Chose` parameters for method dt:
    n_jobs = -1
    min_samples_leaf = 1
    n_estimators = 100
    criterion = entropy
    max_features = 0.950735797858
    max_depth = 6
TypeError: __init__() got an unexpected keyword argument 'n_jobs'

Chose parameters for method dt:
    C = 0.00359684119303
    tol = 0.000357435603328
    fit_intercept = True
    penalty = l2
    _scale = True
    dual = False
    class_weight = auto
TypeError: __init__() got an unexpected keyword argument 'C'

Chose parameters for method logreg:
    n_jobs = -1
    min_samples_leaf = 1
    n_estimators = 100
    criterion = gini
    max_features = 0.218919710352
    max_depth = 7
TypeError: __init__() got an unexpected keyword argument 'min_samples_leaf'

Based on these errors, it seems that the hyperparameters input for the scikit-learn's DecisionTree model is being mixed up with the hyperparameters input for scikit-learn's LogisticRegression model. For example, LogisticRegression does not have a "min_samples_leaf" hyperparameter. Similarly, DecisionTreeClassifier does not have C or n_jobs as hyperparameters. Digging around, the methods/decision_tree.json and methods/logistic_regression.json files seem correct .. so I'm not sure why this is getting mixed up.

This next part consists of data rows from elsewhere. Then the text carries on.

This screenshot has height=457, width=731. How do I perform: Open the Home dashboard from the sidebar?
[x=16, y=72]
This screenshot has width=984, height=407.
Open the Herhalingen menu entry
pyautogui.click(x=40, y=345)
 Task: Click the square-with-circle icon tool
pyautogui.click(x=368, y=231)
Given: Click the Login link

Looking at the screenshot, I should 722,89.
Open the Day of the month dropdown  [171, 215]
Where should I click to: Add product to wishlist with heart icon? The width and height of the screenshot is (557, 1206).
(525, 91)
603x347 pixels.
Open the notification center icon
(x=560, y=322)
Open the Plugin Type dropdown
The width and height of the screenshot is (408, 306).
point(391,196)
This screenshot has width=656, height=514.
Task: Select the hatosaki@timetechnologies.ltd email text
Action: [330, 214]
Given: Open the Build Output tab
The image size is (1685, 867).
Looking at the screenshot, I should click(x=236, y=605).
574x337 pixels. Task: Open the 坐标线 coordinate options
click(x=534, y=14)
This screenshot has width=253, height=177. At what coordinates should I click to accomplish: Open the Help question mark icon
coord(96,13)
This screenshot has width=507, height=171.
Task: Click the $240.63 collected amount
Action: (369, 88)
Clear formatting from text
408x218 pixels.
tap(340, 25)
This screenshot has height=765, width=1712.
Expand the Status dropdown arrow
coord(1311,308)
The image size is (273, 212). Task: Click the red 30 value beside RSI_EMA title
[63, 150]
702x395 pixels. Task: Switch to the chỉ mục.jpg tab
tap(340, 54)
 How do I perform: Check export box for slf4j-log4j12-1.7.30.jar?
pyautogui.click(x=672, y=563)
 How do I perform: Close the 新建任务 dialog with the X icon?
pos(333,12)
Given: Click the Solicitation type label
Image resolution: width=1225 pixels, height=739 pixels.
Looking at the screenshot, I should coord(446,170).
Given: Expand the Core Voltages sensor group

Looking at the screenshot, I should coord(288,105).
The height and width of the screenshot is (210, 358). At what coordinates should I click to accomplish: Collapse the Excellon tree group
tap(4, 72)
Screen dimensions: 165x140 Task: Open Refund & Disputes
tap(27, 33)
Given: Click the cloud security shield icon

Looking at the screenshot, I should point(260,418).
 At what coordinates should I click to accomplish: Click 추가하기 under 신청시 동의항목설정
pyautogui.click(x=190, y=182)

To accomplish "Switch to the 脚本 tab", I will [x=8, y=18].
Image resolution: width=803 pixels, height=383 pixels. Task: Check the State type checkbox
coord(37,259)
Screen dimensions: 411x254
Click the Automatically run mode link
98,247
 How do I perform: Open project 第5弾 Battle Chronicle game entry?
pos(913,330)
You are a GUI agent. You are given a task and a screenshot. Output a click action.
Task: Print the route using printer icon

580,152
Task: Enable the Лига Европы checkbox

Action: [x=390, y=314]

I get similar issues when running against the example provided in the readme. Here is a copy/paste of the entire error message

Selector: <class 'btb.selection.uniform.Uniform'>
Tuner: <class 'btb.tuning.uniform.Uniform'>
Choosing hyperparameters...
Chose parameters for method knn:
    C = 0.000128015603097
    tol = 0.000148636727508
    fit_intercept = True
    penalty = l2
    _scale = True
    dual = True
    class_weight = auto
Creating classifier...
Testing classifier...
Error testing classifier: datarun=<ID = 5, dataset ID = 5, strategy = uniform__uniform, budget = classifier (100), status: running>
Traceback (most recent call last):
  File "atm/worker.py", line 440, in run_classifier
    model, performance = self.test_classifier(classifier_id, params)
  File "atm/worker.py", line 374, in test_classifier
    performance = wrapper.start()
  File "/home/kkarra/atm/atm/wrapper.py", line 97, in start
    self.make_pipeline()
  File "/home/kkarra/atm/atm/wrapper.py", line 383, in make_pipeline
    classifier = self.class_(**classifier_params)
  File "/home/kkarra/atm/venv/local/lib/python2.7/site-packages/sklearn/neighbors/classification.py", line 126, in __init__
    metric_params=metric_params, n_jobs=n_jobs, **kwargs)
TypeError: _init_params() got an unexpected keyword argument 'C'

Here, it seems that the KNN model is getting the wrong keywords. I'm not sure why model's are not being optimized with appropriate keywords. I'm wondering if I should dig further to ensure that the selected model chooses the correct keywords, or if this an identified bug already in the course of porting from old environment to new?

thswear commented 6 years ago

The mismatch between the methods and the hyperparameters has been fixed. Please let us know if you still see any issues. Thanks!